ALBUQUERQUE (KRQE) — New Mexico's quarter-billion-dollar
Spaceport America could be in trouble after its major tenant hints at pulling out if state liability law isn't changed.
Virgin Galactic said Thursday it might not stick around if state lawmakers whose annual session begins in January don't change the law to better protect the space industry from lawsuits.
"We are going to look hard at what happens this session in terms of our future stance with the spaceport, Virgin Galactic President and CEO George Whitesides said.
The Spaceport in southeastern Sierra County is nearly complete, and Virgin Galactic is ready to go. However, it's the only big company out there.

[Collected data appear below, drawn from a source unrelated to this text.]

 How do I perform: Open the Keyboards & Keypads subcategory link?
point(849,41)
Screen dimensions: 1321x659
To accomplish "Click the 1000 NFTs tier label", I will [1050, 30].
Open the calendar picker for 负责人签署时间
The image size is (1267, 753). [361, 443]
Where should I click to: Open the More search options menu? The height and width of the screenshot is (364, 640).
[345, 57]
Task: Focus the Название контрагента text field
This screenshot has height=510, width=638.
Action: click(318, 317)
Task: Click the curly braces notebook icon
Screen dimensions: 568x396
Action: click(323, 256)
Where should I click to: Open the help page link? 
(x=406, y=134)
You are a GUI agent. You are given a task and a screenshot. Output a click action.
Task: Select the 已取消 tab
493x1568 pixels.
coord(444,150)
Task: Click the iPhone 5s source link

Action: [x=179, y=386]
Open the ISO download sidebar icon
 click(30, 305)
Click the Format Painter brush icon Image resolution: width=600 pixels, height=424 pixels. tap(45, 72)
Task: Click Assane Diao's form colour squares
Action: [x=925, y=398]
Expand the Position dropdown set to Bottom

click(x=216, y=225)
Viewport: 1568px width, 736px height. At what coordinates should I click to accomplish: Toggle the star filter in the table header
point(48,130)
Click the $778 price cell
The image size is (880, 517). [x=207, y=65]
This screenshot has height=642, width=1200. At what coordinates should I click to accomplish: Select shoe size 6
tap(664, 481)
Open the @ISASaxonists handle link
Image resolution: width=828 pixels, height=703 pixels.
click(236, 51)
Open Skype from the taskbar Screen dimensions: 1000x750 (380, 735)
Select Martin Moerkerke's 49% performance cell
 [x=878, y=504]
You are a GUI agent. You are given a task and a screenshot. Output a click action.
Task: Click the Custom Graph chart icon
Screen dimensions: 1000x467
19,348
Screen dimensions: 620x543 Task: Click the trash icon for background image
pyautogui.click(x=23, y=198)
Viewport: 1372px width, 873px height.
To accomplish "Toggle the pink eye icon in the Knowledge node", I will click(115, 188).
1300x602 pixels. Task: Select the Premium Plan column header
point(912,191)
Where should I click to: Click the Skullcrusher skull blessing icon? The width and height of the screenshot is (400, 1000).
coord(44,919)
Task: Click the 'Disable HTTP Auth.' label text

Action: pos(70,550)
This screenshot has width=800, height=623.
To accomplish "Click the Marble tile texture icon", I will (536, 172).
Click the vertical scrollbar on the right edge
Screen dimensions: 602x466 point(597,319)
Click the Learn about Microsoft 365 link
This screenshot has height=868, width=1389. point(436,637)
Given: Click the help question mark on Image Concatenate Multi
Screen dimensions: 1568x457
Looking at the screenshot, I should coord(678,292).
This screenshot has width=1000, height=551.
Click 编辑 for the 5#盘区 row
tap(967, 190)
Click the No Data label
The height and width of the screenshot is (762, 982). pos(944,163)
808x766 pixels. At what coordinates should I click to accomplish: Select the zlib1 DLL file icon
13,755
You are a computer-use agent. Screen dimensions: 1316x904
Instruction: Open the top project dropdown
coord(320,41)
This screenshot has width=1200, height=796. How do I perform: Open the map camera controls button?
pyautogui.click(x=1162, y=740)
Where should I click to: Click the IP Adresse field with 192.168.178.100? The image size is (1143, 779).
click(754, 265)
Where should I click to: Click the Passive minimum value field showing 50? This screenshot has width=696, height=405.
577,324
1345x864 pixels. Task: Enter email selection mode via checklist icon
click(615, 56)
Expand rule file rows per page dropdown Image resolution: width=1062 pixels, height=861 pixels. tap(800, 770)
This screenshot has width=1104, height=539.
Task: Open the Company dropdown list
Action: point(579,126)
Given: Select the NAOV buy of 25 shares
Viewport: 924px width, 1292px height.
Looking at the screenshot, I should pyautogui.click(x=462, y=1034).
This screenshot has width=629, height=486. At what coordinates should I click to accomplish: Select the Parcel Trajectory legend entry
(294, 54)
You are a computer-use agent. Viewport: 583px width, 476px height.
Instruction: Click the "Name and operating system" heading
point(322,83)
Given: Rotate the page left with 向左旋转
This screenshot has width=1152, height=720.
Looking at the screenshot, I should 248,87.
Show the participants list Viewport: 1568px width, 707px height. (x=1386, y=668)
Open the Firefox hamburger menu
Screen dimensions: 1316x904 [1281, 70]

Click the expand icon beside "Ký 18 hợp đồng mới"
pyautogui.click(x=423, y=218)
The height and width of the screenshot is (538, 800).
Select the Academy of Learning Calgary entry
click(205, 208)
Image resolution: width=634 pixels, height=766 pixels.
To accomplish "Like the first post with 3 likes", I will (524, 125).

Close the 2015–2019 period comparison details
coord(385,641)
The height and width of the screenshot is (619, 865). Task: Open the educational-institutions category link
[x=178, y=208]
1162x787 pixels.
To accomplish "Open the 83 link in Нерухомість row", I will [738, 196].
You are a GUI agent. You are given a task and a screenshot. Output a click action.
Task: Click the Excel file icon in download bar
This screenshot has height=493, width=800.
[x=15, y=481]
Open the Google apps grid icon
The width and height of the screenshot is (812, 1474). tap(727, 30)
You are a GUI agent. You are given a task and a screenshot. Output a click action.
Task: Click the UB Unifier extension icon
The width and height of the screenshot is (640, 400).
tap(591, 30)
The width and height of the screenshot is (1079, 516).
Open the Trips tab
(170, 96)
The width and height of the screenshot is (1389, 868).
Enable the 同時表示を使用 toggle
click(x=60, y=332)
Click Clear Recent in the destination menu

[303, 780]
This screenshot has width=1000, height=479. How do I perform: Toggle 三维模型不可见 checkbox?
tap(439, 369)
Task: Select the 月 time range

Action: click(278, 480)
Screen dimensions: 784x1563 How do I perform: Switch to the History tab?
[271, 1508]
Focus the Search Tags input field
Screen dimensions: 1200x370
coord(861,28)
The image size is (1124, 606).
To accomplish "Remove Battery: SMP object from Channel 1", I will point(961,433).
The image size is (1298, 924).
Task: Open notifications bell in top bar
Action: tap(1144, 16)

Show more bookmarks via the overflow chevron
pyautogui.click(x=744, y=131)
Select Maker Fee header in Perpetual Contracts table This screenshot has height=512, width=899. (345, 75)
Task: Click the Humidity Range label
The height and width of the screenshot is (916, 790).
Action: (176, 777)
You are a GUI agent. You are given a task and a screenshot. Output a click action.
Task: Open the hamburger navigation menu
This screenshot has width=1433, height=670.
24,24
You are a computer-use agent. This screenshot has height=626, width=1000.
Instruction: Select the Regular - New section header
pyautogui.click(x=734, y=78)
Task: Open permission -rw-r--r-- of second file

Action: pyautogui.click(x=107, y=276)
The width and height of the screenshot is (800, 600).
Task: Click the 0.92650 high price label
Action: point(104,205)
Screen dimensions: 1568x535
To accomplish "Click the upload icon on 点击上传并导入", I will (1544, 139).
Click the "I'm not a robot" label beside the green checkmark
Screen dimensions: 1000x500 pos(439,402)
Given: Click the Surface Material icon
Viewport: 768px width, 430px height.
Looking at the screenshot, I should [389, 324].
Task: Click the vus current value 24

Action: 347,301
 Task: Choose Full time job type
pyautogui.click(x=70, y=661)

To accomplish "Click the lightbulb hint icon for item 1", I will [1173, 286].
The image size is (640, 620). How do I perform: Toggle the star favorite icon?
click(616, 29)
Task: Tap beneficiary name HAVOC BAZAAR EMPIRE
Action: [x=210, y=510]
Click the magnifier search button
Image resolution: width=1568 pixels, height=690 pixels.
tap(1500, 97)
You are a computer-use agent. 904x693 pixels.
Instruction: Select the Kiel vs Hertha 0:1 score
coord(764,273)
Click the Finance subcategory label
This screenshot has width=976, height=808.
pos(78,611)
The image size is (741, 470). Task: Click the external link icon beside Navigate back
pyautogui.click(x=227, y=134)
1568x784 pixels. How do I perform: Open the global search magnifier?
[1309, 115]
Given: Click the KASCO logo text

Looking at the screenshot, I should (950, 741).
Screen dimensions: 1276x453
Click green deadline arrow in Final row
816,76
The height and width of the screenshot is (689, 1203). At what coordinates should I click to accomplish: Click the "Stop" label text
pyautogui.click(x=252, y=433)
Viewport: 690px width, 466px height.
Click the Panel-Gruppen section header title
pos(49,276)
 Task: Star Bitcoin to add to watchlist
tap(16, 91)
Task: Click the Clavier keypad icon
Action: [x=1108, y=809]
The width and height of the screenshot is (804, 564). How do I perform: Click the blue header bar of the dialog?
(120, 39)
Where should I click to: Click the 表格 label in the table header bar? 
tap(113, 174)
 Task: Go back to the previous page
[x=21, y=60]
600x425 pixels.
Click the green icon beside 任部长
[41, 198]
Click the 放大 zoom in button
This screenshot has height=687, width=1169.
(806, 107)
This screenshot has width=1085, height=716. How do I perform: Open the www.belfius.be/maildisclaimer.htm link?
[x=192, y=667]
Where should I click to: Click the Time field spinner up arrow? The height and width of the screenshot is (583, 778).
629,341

"The deal we signed up for was a bustling spaceport that had multiple tenants there," Whitesides continued. "I have to tell you, spaceport is losing opportunity to get new business."
Proponents blame that on the
failure of New Mexico to pass a law that protects manufacturers, suppliers and everyone else who builds and maintains spacecraft from liability lawsuits.
Right now only Virgin Galactic is protected. The bill has failed twice, and aerospace companies are going to other states that have it like Colorado, Texas, Florida and Virginia.
"It's a business decision, and I can tell you right now New Mexico is perceived as having a hostile business environment for high-tech industries," said Rick Holdridge, chairman of the New Mexico Spaceport Authority.
Spaceport boosters are now joining forces and have created a coalition to lobby lawmakers this upcoming session.
One lawmaker who was key to stopping the bill last session, Sen. Lisa Curtis, D-Albuquerque, will not be back next year.
With a lot of new blood in the Roundhouse after the recent election, there is hope this will be the session to do it. The lobbying group says if something doesn't change, the spaceport and the state's economy are at serious risk.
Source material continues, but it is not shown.